Summary
Throughout the Interactive Designer CTP's and subsequent Blend 1 and Blend 2 preview releases, people from differing sides of the designer/developer roles have argued about what Blend is and who it is actually for. Maybe they only looked at it from their angle, without taking or trying to experience the other side's arguments and requirements. Either way, it is difficult to create a truly collaborative environment and, perhaps even more difficult, to implement the tools used to facilitate it. Expression Design, Expression Blend, and Visual Studio represent a real step ahead in the right direction to achieving this by speeding up the design/development process and allowing the original designers of a solution to maintain ownership of it.
Blend, used by a XAML architect, allows the collaboration to work in a real-world scenario, be it a small or large solution team. Only experience in working on WPF solutions will bring this requirement forward into discussions in future.
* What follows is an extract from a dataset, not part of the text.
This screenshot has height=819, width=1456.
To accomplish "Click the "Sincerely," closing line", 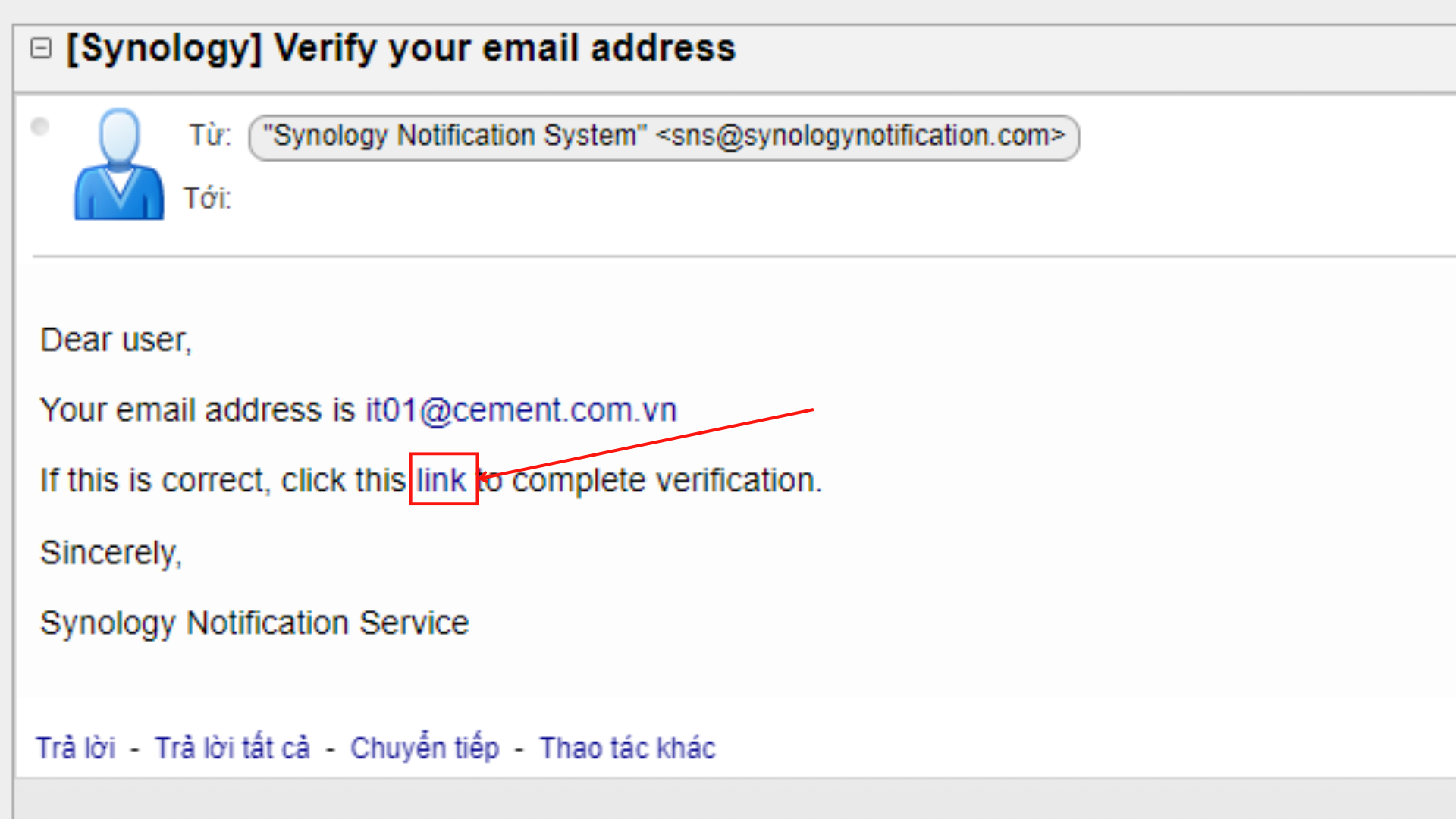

Blend offers you, the graphic or interactive designer, a way to decrease your delivery times while maintaining all your hard work throughout the solution development lifecycle and on to the end user. In other words, what you originally design is what you can now deliver instead of letting developers interpret and implement your visual requirements.
It doesn't mean you will never again need to use any of the tools you have used previously; it just means you will have the option to create, control, maintain, modify, and own your designs—instead of just hoping that someone else will.